I am trying to ingest a parquet file (approx. 150mb -> 86 columns and 1.2 millions rows) from an s3 bucket but I’m getting the following error:

attempt_1564002429381_0004_r_000000_3":"Container [pid=16676,containerID=container_1564002429381_0004_01_000015] is running beyond virtual memory limits. Current usage: 1.4 GB of 6 GB physical memory used; 33.0 GB of 30 GB virtual memory used. Killing container.

This is my IOConfig and TuningConfig:

“ioConfig” : {

“type” : “hadoop”,

“inputSpec” : {

“type” : “static”,

“inputFormat”: “org.apache.druid.data.input.parquet.DruidParquetInputFormat”,

“paths” : “s3a://<bucket_name>/<file_name>.snappy.parquet”

}

},

“tuningConfig” : {

“type”: “hadoop”,

“partitionsSpec”: {

“targetPartitionSize”: 5000000

},

“jobProperties” : {

“fs.s3.awsAccessKeyId” : “<Access_Key>”,

“fs.s3.awsSecretAccessKey” : “<Secret_Key>”,

“fs.s3.impl” : “org.apache.hadoop.fs.s3native.NativeS3FileSystem”,

“fs.s3n.awsAccessKeyId” : “<Access_Key>”,

“fs.s3n.awsSecretAccessKey” : “<Secret_Key>”,

“fs.s3n.impl” : “org.apache.hadoop.fs.s3native.NativeS3FileSystem”,

“io.compression.codecs” : “org.apache.hadoop.io.compress.GzipCodec,org.apache.hadoop.io.compress.DefaultCodec,org.apache.hadoop.io.compress.BZip2Codec,org.apache.hadoop.io.compress.SnappyCodec”,

“mapreduce.map.java.opts” : “-Duser.timezone=UTC -Dfile.encoding=UTF-8”,

“mapreduce.job.user.classpath.first” : “true”,

“mapreduce.reduce.java.opts” : “-Duser.timezone=UTC -Dfile.encoding=UTF-8”,

}

I haven’t set mapreduce.reduce.memory.mb property anywhere.

Any help would be greatly appreciated.

Thanks,

Darshan

Hi,

You might have to set/tune the below properties.

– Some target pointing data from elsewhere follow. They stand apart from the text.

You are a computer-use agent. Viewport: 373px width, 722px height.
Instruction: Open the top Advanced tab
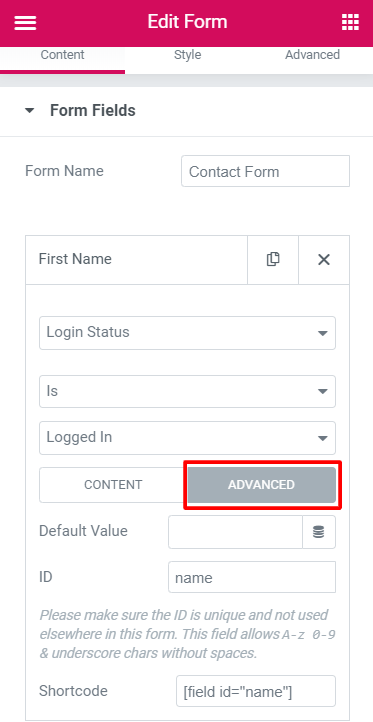[x=312, y=55]
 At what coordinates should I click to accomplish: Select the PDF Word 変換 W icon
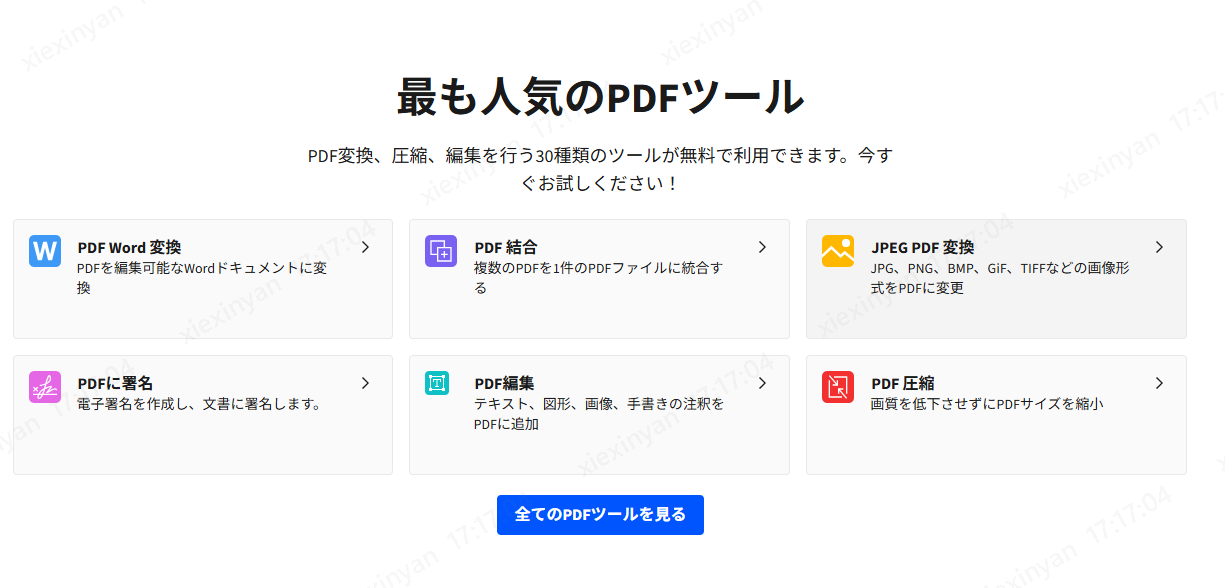[x=44, y=253]
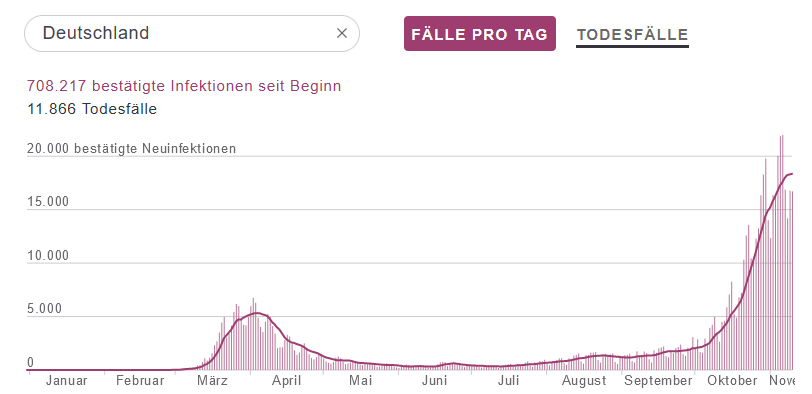This screenshot has height=394, width=812.
Task: Click the 20.000 bestätigte Neuinfektionen axis label
Action: (132, 149)
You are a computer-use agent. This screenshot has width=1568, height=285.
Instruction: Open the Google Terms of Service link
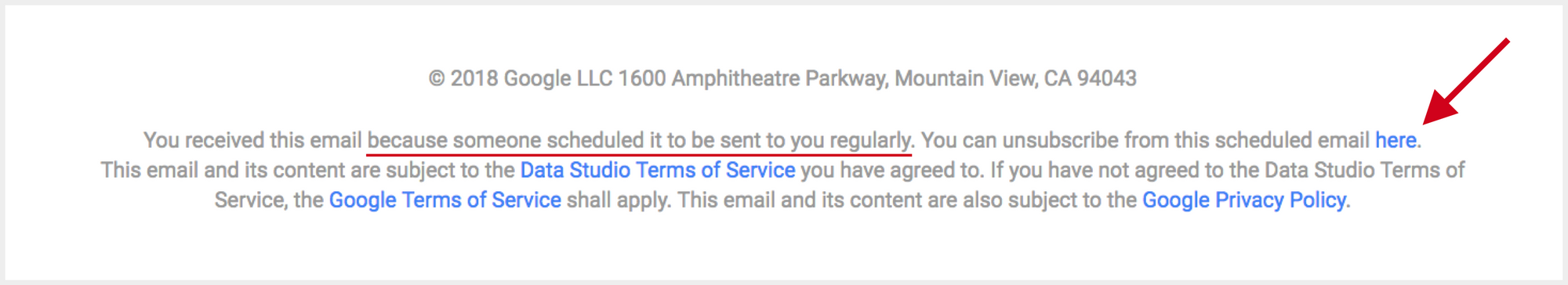click(445, 200)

mapreduce.map.java.opts - set xmx
mapreduce.reduce.java.opts - set xmx
mapreduce.map.memory.mb - set a value higher than mapreduce.map.java.opts (20% higher usually)
mapreduce.reduce.memory.mb - set a value higher than mapreduce.reduce.java.opts (20% higher usually)

Thanks,

Sashi

Thanks Sashi. I did what you said and it works now!

Thanks,

Darshan

Hi,

Just one question, If I don’t set the mapreduce.reduce.memory.mb property, should it not utilize the entire memory available to it?? Why do we manually have to set this.

Thanks,

Darshan

If not set explicitly, it’s set to a default value which may not be sufficient.